▶ _CHALLENGE 1_: Locate every line of the listing that contains the string "screenshot", and copy each of those lines.

▶ _TEXT SHOWN_:
How to Solve Bit Manipulation Interview Questions: Bit Manipulation Essentials for Embedded Software Engineers

Getting ready for an Embedded Software Engineering interview? This article is specifically designed for Embedded Software Engineers looking to practice or brush up on their bit manipulation skills. We will cover the basics of Bitwise operators and look at some of the most vital bit manipulation operations. We’ll also go through examples of important bit manipulation interview questions.

Prerequisites:

• C / Embedded C or any related programming language
• Binary number representation

Here’s what we cover:

• What Is Bit Manipulation?
• Bit Manipulation in C: Bitwise Operators
• Bit Manipulation Interview Questions
• Bonus Resources for Embedded Software Engineers
• FAQs on Bit Manipulation

What Is Bit Manipulation?

Data and information are represented as a computer's sequence of bits or Bytes. For most tasks, modern programming languages allow the programmer to work directly with abstract data types such as float, double, integer etc., instead of bits that represent those abstractions. At the same time, the source code does the manipulation on bits.

In many cases, solving problems with bit manipulation can give many-fold speed-ups. An Embedded Software Engineer is often supposed to go one level deep and manipulate the bit sequence directly to efficient code algorithms.

Some tasks that require bit manipulation include:

• Low-level device control
• Communication protocols
• Data compression
• Encryption
• Error detection
• Correction algorithms
• Data compression

How Important Is Bit Manipulation Embedded Software Engineering Interviews?

Embedded Software Engineers are required to work in resource-constrained environments while working with low-level software development. Hence, an in-depth understanding of binary representation in computer systems and bit manipulation is essential for anyone who wants to work on developing Embedded Systems. Bit manipulation is also an essential part of any Embedded System interviews.

Bit Manipulation in C: Bitwise Operators

Let’s start by going through some essential Bitwise operations. Understanding these operations is very important as these are used in most bit manipulation techniques. Note that we will use C (Embedded C) as the programming language in the code snippets throughout the blog.

Bitwise Operator #1: AND(&)

It is denoted by the symbol ‘&’. Bitwise AND compares two operands(bits) and returns ‘1’ at places where both operands are 1. It returns 0 if both operands are 0 or different from each other. Let’s look at the example below; the expression 0xA3 & 0x79 returns 0x21.

Bitwise Operator #2: OR(|)

It is denoted by the symbol ‘|’. Bitwise OR compares two operands(bits) and returns ‘1’ at places where any of the operands is 1. It returns 0 if both operands are 0. See the example below; the expression 0xA3 | 0x79 returns 0xFB.

Bitwise Operator #3: NOT(~)

Unlike AND and OR, NOT is a unary operator which can be applied to one operand at a time. NOT is denoted by the symbol ‘~’. It simply inverts the bit from 0 to 1 and vice versa. Look at the example below; the expression ~0xA3 returns 0x5C.

Bitwise Operator #4: XOR(^)

The bitwise XOR is denoted by ‘^’. XOR is short for Exclusive OR; it is crucial in bit manipulation use cases. You will come across many bit manipulation problems based on Exclusive OR operation.

▶ _LISTED RECORDS_:
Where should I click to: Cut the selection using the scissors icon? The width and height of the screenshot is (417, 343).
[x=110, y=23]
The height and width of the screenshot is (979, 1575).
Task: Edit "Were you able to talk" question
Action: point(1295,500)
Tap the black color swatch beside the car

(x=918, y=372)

▶ _CHALLENGE 2_: For each statement about the article on bit manipulation, answer yes or no and quote the words of the article that decide it: (a) NOT is described as an operator applied to one operand at a time. (b) The expression 0xA3 & 0x79 is said to return 0xFB. (c) The code snippets are to be written in Python.

▶ _COMPLETE OUTPUT 1_:
Where should I click to: Cut the selection using the scissors icon? The width and height of the screenshot is (417, 343).
The height and width of the screenshot is (979, 1575).

▶ _COMPLETE OUTPUT 2_:
(a) Yes: "NOT is a unary operator which can be applied to one operand at a time."
(b) No: "the expression 0xA3 & 0x79 returns 0x21."
(c) No: "we will use C (Embedded C) as the programming language in the code snippets throughout the blog."